NUORO – Si è tenuto ieri mattina nei locali dell’aula magna dell’Istituto Agrario un incontro con gli studenti sul processo d’industrializzazione a Ottana attraverso le testimonianze degli operai Pasqualina Borrotzu, Francesco Tolu, degli ex sindaci Giampaolo Marras e Maria Sedda.
Nell’introduzione Lisetta Bidoni ha riepilogato le varie fasi della creazione dell’industria nella Sardegna centrale, grazie ai finanziamenti del Piano di Rinascita e agli studi delle commissioni di Camera e Senato, e della Commissione d’inchiesta sui fenomeni del banditismo in Sardegna, presieduta dal ministro Medici, nell’ambito della quale si sostenne la necessità dello sviluppo attraverso l’industrializzazione.

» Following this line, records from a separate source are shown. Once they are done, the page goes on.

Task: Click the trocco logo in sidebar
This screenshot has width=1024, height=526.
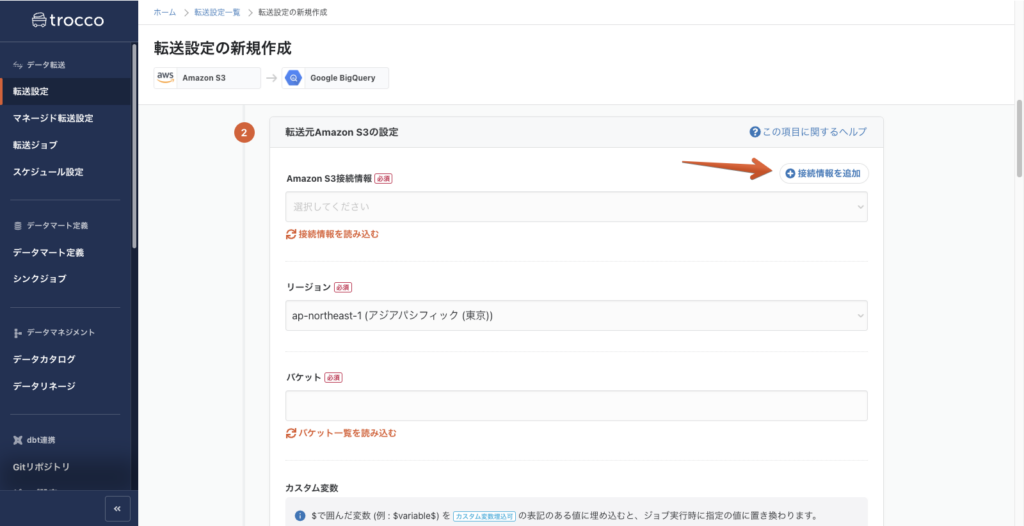Action: coord(67,19)
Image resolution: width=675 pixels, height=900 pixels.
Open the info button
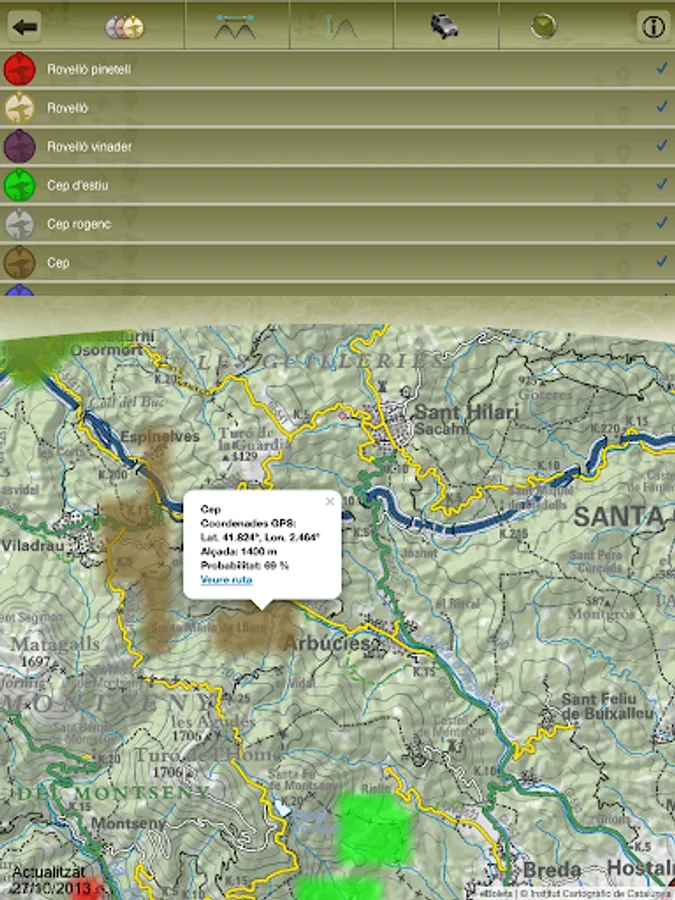pos(653,26)
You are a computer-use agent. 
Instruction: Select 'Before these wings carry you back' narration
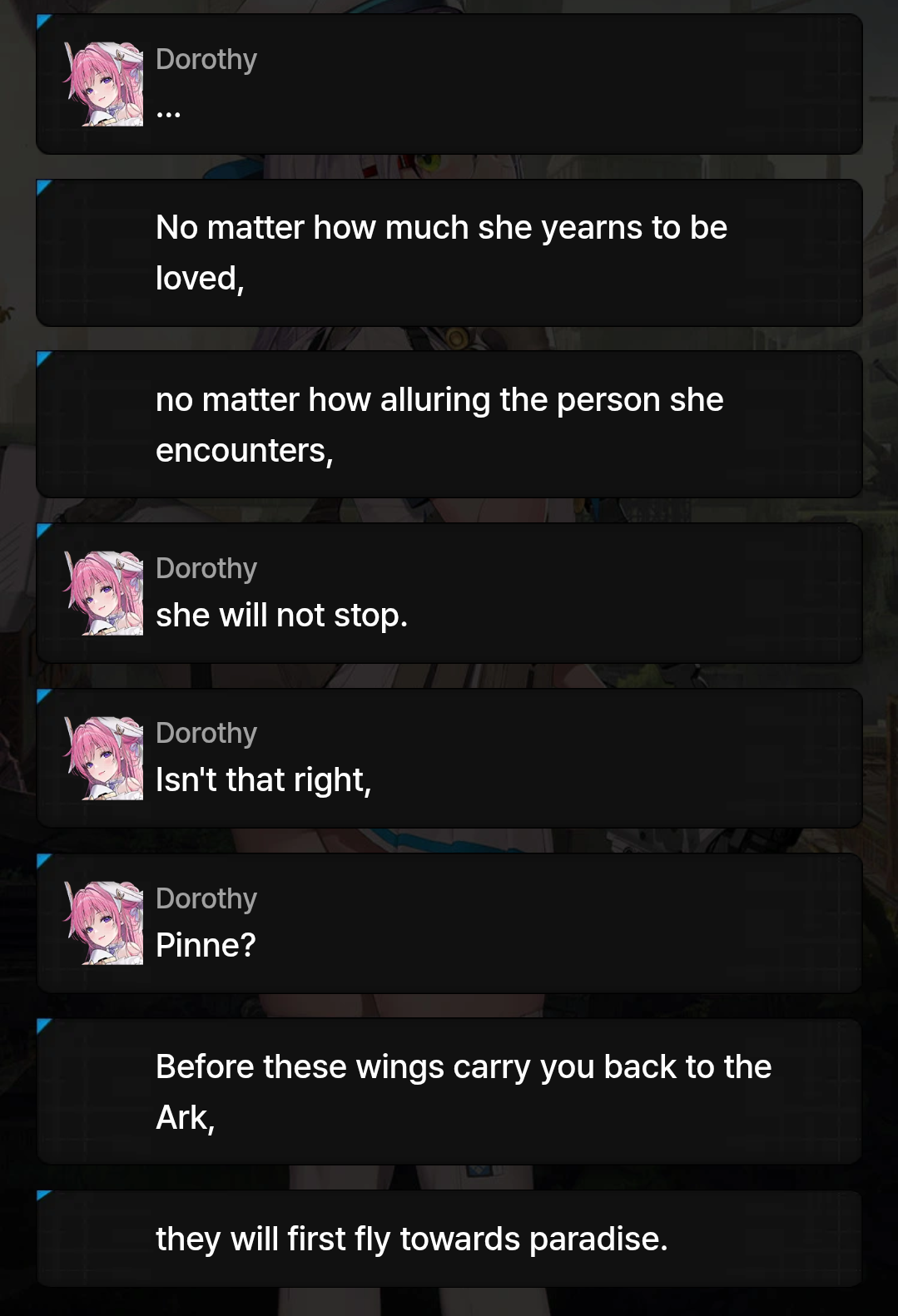tap(464, 1092)
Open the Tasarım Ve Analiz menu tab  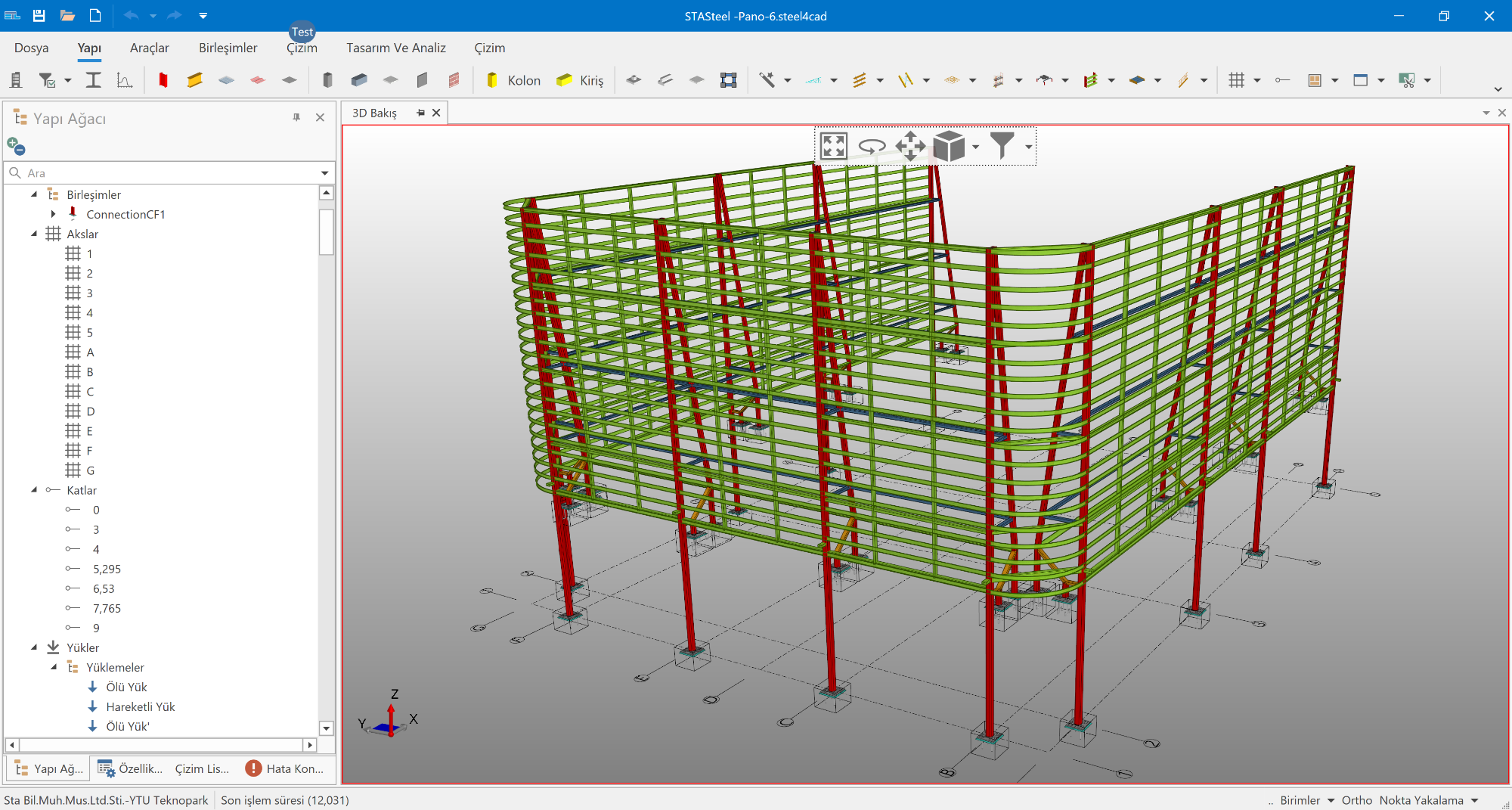[x=396, y=48]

INDUSTRIALIZZAZIONE E BENESSERE – Erano gli anni ’70 quando a Ottana si iniziò a costruire la fabbrica, in un paese di 1800 abitanti che fino a quel momento, oltre a pastorizia e agricoltura, viveva con i soldi inviati alle proprie famiglie dagli oltre 500 emigrati. Prima della fabbrica il 30% della popolazione attiva erano agricoltori; poi iniziò l’esodo dalle campagne e l’emigrazione; l’industria assorbì così la manodopera agricola e favorì il ritorno degli emigrati, con un notevole sviluppo economico e crescita sociale e culturale: si poterono formare nuovi laureati, nacquero diverse associazioni, tutti fenomeni avvenuti anche in numerosi altri centri in cui erano presenti lavoratori occupati nella industria di Ottana.
Il benessere economico di cui ha goduto il Nuorese in quegli anni non ha precedenti: nel polo chimico della Sardegna centrale erano occupati 4000 uomini e 120 donne; qui nacque la classe operaia più giovane d’Italia, con numerosi lavoratori che si formarono come dirigenti sindacali, politici, e ricoprirono incarichi istituzionali non solo nei comuni ma anche a livello sindacale e parlamentare. Per molti degli operai la fabbrica era stata un miraggio, un sogno; molte donne che fino a quel momento non avevano potuto indossare i pantaloni, con l’assunzione poterono rompere con la tradizione. Da parte dell’azienda, inoltre, ci fu un’apertura nei confronti delle donne, mandate a Milano per frequentare corsi d’informatica e, a Roma, per altri corsi di formazione, favorendo così il confronto con altre realtà lavorative e la conoscenza dei sistemi tecnologici ancora sconosciuti in Sardegna.
La classe operaia di Ottana era sensibile alle problematiche del territorio, organizzando numerosi gli incontri con gli studenti nelle assemblee d’istituto, durante le lotte per i trasporti, la difesa dei posti di lavoro, lo sviluppo dell’occupazione oppure quando c’erano state le serrate da parte aziendale, con manifestazioni molto partecipate a Nuoro e Cagliari in occasione degli scioperi generali. Non mancarono, infine, momenti epocali all’interno della fabbrica, come la visita del leader del PCI Enrico Berlinguer, che si trattenne nella mensa operaia per condividere il pasto con gli operai e discutere con loro come un loro compagno, e successivamente la visita del sindacalista Sergio Cofferati.
LA CRISI DELL’INDUSTRIA – Con la crisi dell’industria arriva un’altra azienda la Polly Legher: è in questa fase l’Amministrazione Comunale chiede che siano occupati i circa 300 operai ancora operativi nell’ex fabbrica chimica. Poi tutta una storia di declino: se all’inizio in 400 ettari erano occupati 4000 lavoratori oggi a Ottana in 300 ettari il numero degli occupati è di appena dieci.
Quale alternativa c’era all’industria chimica? La possibilità era la creazione di micro imprese basate sullo sviluppo delle risorse locali, ma le scelte economiche dipendevano dallo sviluppo industriale, questo ha rappresentato una risorsa economica per la Sardegna con 25000 buste paga. Occorre una riflessione sul futuro del territorio in Sardegna e sul futuro di voi giovani è stato l’invito rivolto dai relatori.